* [TASK DIRECTIONS]
Produce a verbatim copy of the lines from the one holding "Instruction: Switch to the Commands tab" through the last line of the listing, and nothing else.

* [DATA EXTRACT]
##########

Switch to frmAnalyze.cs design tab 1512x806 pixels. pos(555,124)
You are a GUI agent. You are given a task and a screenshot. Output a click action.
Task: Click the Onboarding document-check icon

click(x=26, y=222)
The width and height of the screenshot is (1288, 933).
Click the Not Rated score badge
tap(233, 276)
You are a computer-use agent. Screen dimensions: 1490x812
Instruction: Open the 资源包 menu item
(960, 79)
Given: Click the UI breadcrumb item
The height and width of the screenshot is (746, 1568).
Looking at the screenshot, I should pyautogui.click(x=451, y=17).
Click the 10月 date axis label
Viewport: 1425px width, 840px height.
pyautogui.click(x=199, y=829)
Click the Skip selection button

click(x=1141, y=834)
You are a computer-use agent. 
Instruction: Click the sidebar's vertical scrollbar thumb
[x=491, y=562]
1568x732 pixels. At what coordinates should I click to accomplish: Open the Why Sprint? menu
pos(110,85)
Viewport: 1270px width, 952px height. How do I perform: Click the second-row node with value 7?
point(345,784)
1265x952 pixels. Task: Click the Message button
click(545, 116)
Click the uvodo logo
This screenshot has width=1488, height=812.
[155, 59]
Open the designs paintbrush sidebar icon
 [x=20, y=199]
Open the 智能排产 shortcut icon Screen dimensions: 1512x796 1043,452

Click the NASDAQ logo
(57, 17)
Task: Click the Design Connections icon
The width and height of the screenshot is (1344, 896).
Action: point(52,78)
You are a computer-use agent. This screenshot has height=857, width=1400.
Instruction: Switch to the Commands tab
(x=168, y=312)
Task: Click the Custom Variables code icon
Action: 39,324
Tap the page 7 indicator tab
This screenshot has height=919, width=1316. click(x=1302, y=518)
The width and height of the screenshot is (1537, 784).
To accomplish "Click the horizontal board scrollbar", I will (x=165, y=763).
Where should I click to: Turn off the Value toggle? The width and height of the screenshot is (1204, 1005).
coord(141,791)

##########

* [SOLUTION FOR THIS EXERCISE]
Instruction: Switch to the Commands tab
(x=168, y=312)
Task: Click the Custom Variables code icon
Action: 39,324
Tap the page 7 indicator tab
This screenshot has height=919, width=1316. click(x=1302, y=518)
The width and height of the screenshot is (1537, 784).
To accomplish "Click the horizontal board scrollbar", I will (x=165, y=763).
Where should I click to: Turn off the Value toggle? The width and height of the screenshot is (1204, 1005).
coord(141,791)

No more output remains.